La pollution atmosphérique empire en Inde et à travers tout le continent asiatique. Elle a déjà affaibli la croissance économique et causé des décès prématurés. Elle menace la capacité même de l’Inde à produire assez de nourriture pour sa population. Mais des solutions existent.

Photo satellitaire du smog au-dessus de l’Inde septentrionale et du Bangladesh. (NASA)
Le smog qui couvre le nord de l’Inde a empiré depuis que cette photo a été prise en 2004. (NASA)

Le climatologue V. Ramanathan qualifie la situation de « choquante ». Il mène des recherches sur l’atmosphère depuis des décennies à l’université de Californie-San Diego et ailleurs. Son conseil : Agir maintenant.

Dans une récente étude*, V. Ramanathan et son co-auteur Jennifer Burney ont déterminé que 36 % des récoltes en Inde sont perdues à cause des dégâts chimiques de l’ozone et des effets du noir de carbone. Dans certains États de l’Inde, ces pertes se montent à 50 %. « On a passé toute une année à refaire nos calculs pour être sûrs de ne pas avoir commis d’erreurs », a expliqué V. Ramanathan.

Le pape François s’entretient avec des climatologues. (Académie pontificale des sciences)
V. Ramanathan, à gauche, et d’autres chercheurs rencontrent le pape François au Vatican en 2014. (Académie pontificale des sciences)

Les causes de cette situation

Les émissions des voitures et des camions, les feux en plein air et les fours à cuisson qui brûlent de la biomasse polluent tous l’atmosphère. Exposées à l’ozone, les plantes se fanent et les rendements baissent. Les particules polluantes, telles que le noir de carbone*, absorbent la lumière du soleil et réduisent les précipitations, a expliqué V. Ramanathan. Résultat : des récoltes moins abondantes de riz et d’autres produits agricoles de base qui dépendent des pluies.

Se basant sur des données de 2005, des scientifiques ont déterminé que la pollution par l’ozone détruit à elle seule une quantité de récoltes qui suffirait à nourrir 94 millions de personnes. Comme la pollution de l’air en Inde a depuis empiré*, ce chiffre es vraisemblablement supérieur aujourd’hui.

Infographie animée avec la phrase « Voyez les effets du noir de carbone et de l'ozone sur les cultures ». (Département d’État/Doug Thompson)
L’ozone au niveau du sol, émis par les véhicules, est nocif pour les plantes. Le noir de carbone qu’ils dégagent aussi et l’incinération de la biomasse dérèglent le cycle des pluies en interférant avec la lumière du soleil. (Département d’État/Doug Thompson)

Perdre des milliards de roupies en récoltes de blé, riz et coton n’est pas le seul problème. Le fait est qu’on enregistre également une hausse marquée des maladies liées à la pollution ainsi que des frais médicaux qui en découlent.

Mais « les solutions existent, affirme V. Ramanathan. Elles sont plutôt simples. Elles ne sont pas données, c’est certain. Mais quand on ajoute les  coûts liés à la santé humaine et au changement climatique, purifier l’air revient à beaucoup, beaucoup moins cher. »

Des feuilles de plante avec des taches brunes dues à l’ozone. (Service de recherche agricole/Département de l’Agriculture des États-Unis)
Exposées quotidiennement à l’ozone, les plantes dépérissent et meurent. (ARS/USDA)

Quelles sont les solutions ?

S’attaquer à l’ozone et au noir de carbone donnera rapidement des résultats. « On n’aura pas à attendre 20 ou 30 ans ; l’effet sera immédiat », a affirmé V. Ramanathan.

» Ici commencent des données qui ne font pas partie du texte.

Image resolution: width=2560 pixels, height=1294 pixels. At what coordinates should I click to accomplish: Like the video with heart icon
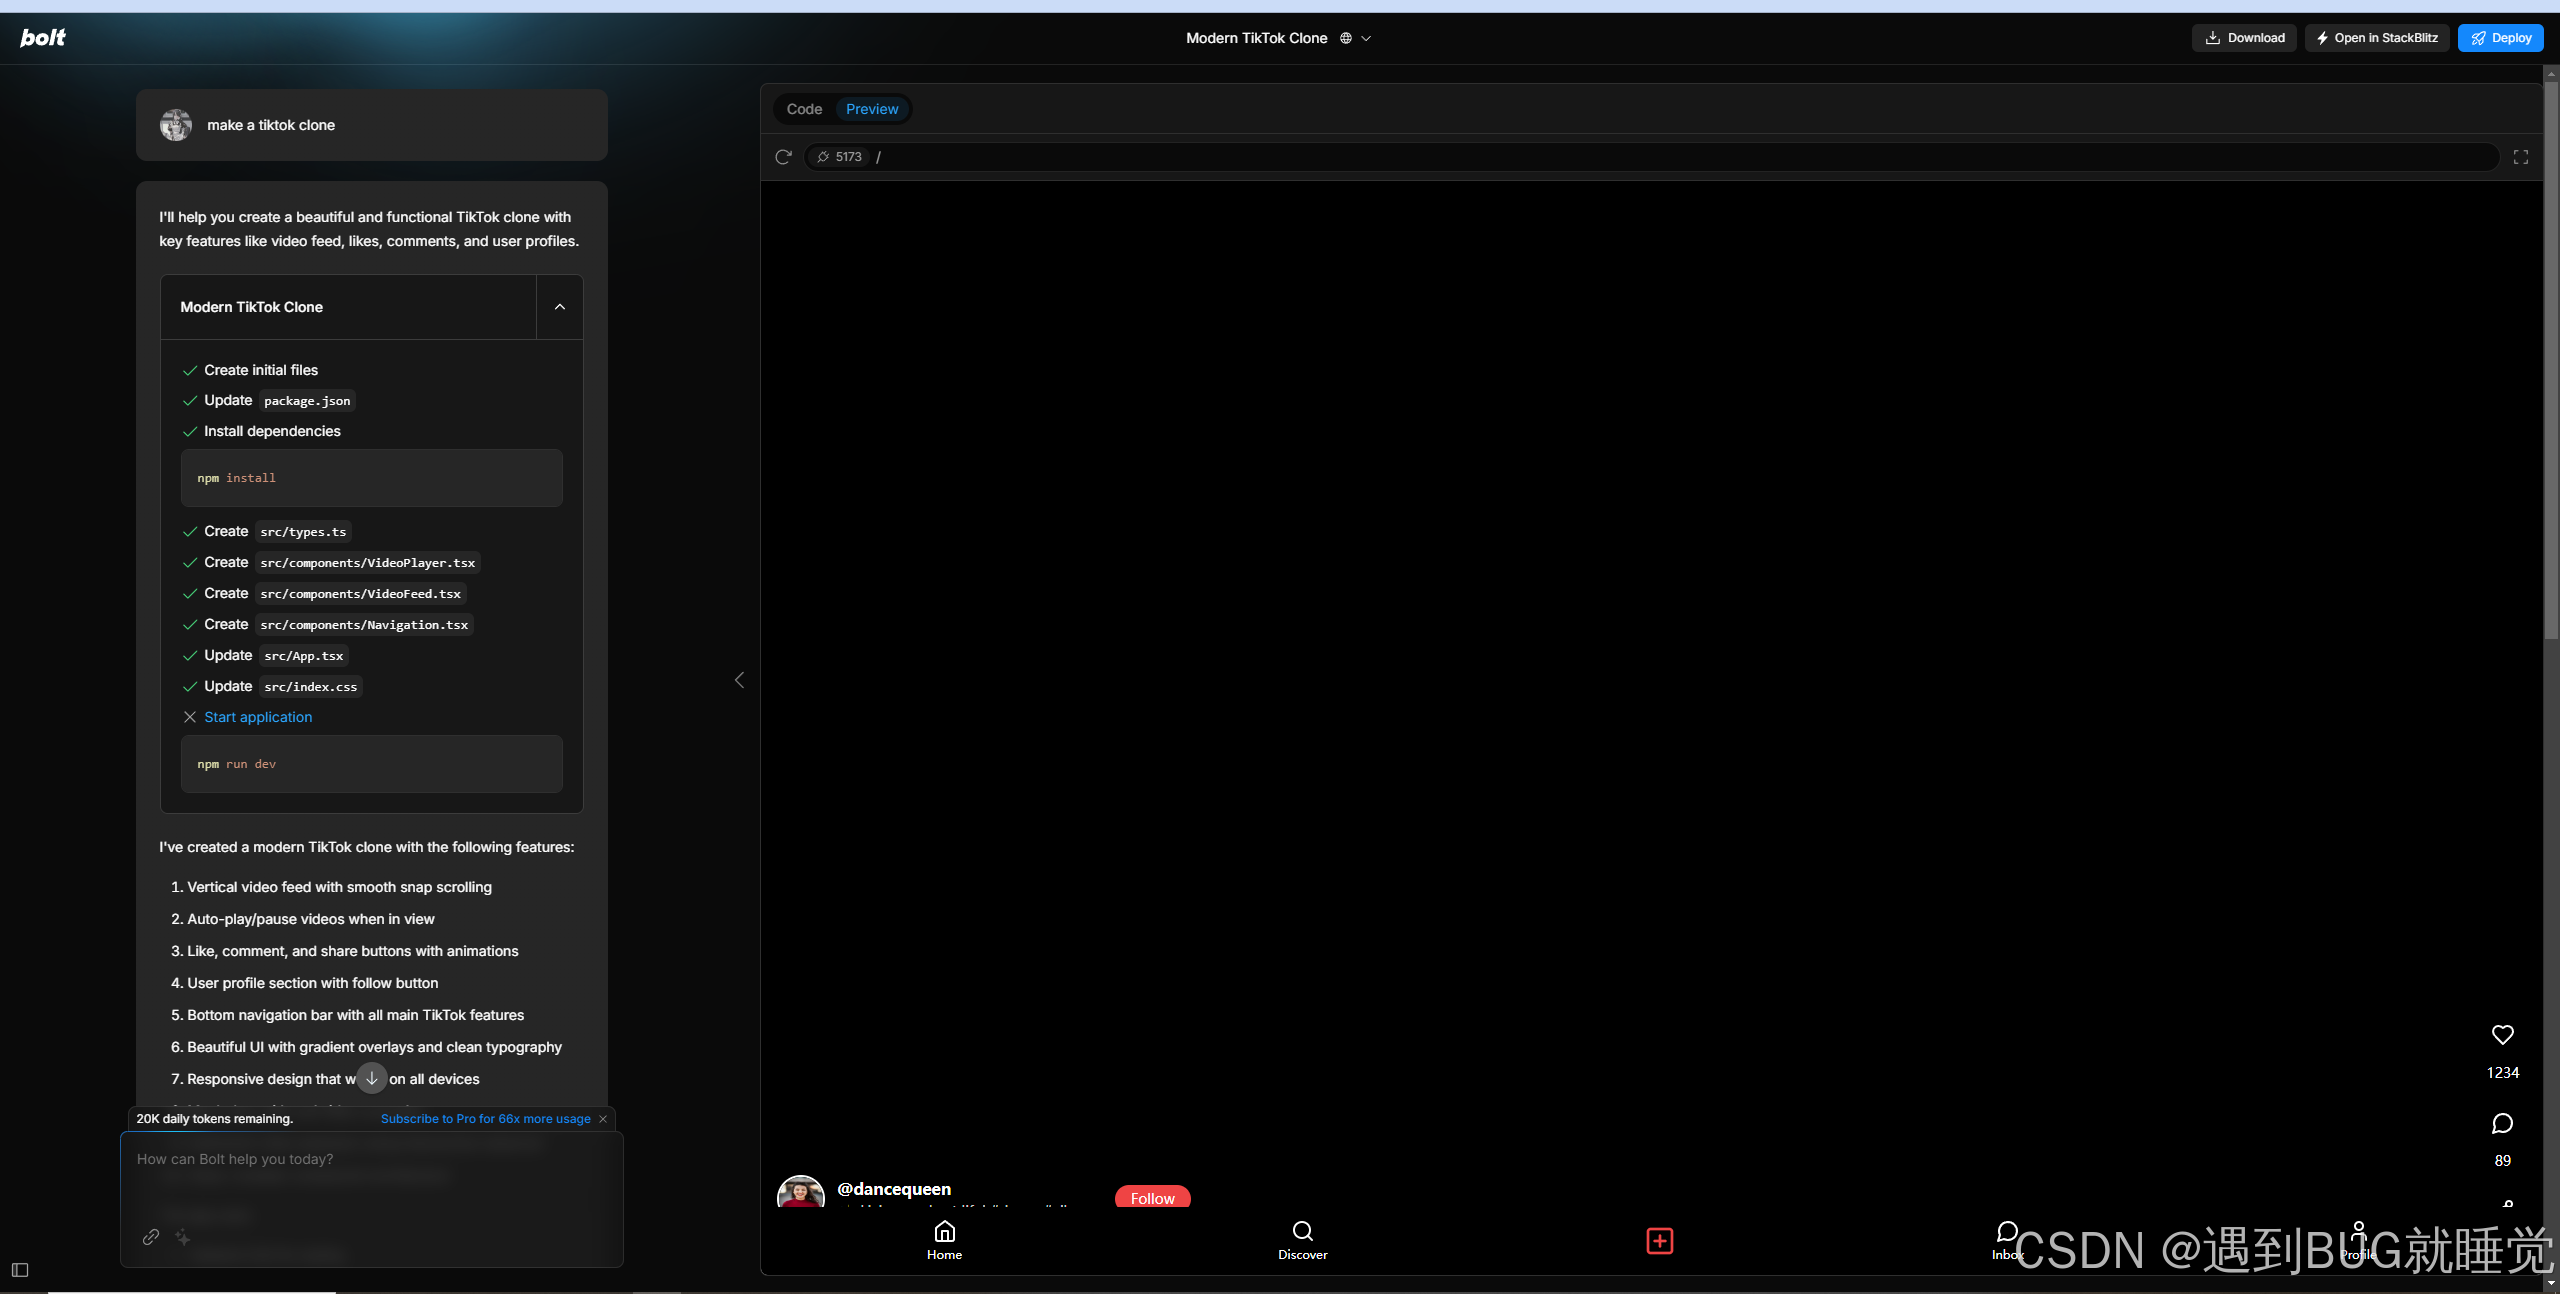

Plusieurs technologies sont déjà à notre disposition. Par exemple, il est crucial d’accroître l’utilisation des fours à cuisson efficaces et à faibles émissions dans les villes et les villages. Ce sont d’ailleurs les fourneaux préférés des femmes, comme le montre cette vidéo*. Mais souvent, a souligné V. Ramanathan, elles n’ont pas les moyens de les acheter. Une solution serait de leur proposer des micro-prêts ciblés ou des subventions.

Pour réduire les polluants dans l’air, il faudrait aussi exiger l’utilisation du diesel à faible teneur en soufre et équiper les camions de filtre à particules, lesquels, a fait remarquer V. Ramanathan, pourraient être fabriqués en Inde.

Les agriculteurs ont eux aussi un rôle important à jouer : ils pourraient s’abstenir de brûler les déchets agricoles, tels que la paille de riz ou de blé. (Les restrictions imposées sur le brûlage en plein air, parmi d’autres mesures, ont permis d’améliorer la qualité de l’air à Los Angeles.)

V. Ramanathan est convaincu qu’il faut agir aujourd’hui et impliquer tout le monde. On doit « convaincre les gens de résoudre le problème », a-t-il conclu.